Жалостливая пауза. Считаем до трех.
— Да простит меня господь! Хелен, оставь в покое это печенье. Оно для Майкла.
— Почему Майклу достается хорошее печенье, если ты его ненавидишь, а мне приходится есть крекеры? — громко спросила Хелен.
«Резонный вопрос», — подумала я.
— Шшш, — сказала мама, — он может тебя услышать.
Майкл снимал свои идеально чистые сапоги у задней двери. На них не было ни единого пятнышка.
— Нас ведь ты не ненавидишь, — не унималась Хелен. — Но мы не получаем вкусного печенья.
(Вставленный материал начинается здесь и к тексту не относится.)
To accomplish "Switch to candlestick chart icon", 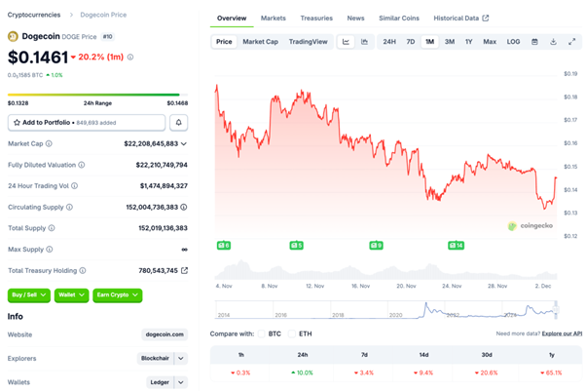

И ты ненавидишь Майкла, — последние слова были произнесены очень громко в сторону двери, — но он получает дивное печенье. — Она мило улыбнулась Майклу, когда он при-хромал в кухню, держась за спину, будто надорвал ее на непосильной работе в нашем саду.
— Добрый вечер, — проворчал он, подозрительно взглядывая на меня: он явно решил, что о нем говорила я. Никто не может заподозрить Хелен, ведь у нее такое невинное, ангельское личико.
— Налить вам чай? — спросила мама.
Позже, уже совсем вечером, я слышала, как родители спорили на кухне.
— Джек, ты должен что-то ему сказать!
— Слушай, Мэри, я сам подстригу траву.
— Нет, Джек, мы ему за это платим. Он должен выполнять свою работу. А то забивает мне голову всякой ерундой. Считает меня за дуру.
— Ладно, ладно, я с ним поговорю!
— Может, вообще все заасфальтировать? Тогда можно будет его уволить.
Но папа так и не поговорил с Майклом. И я точно знаю, что он сам стриг траву в тот день, когда мама поехала навестить тетю Китти, а потом соврал маме, что это сделал Майкл. А Хелен взяла за моду время от времени спрашивать маму, не будет ли она покупать ей сдобное печенье, если она даст слово никогда не стричь траву.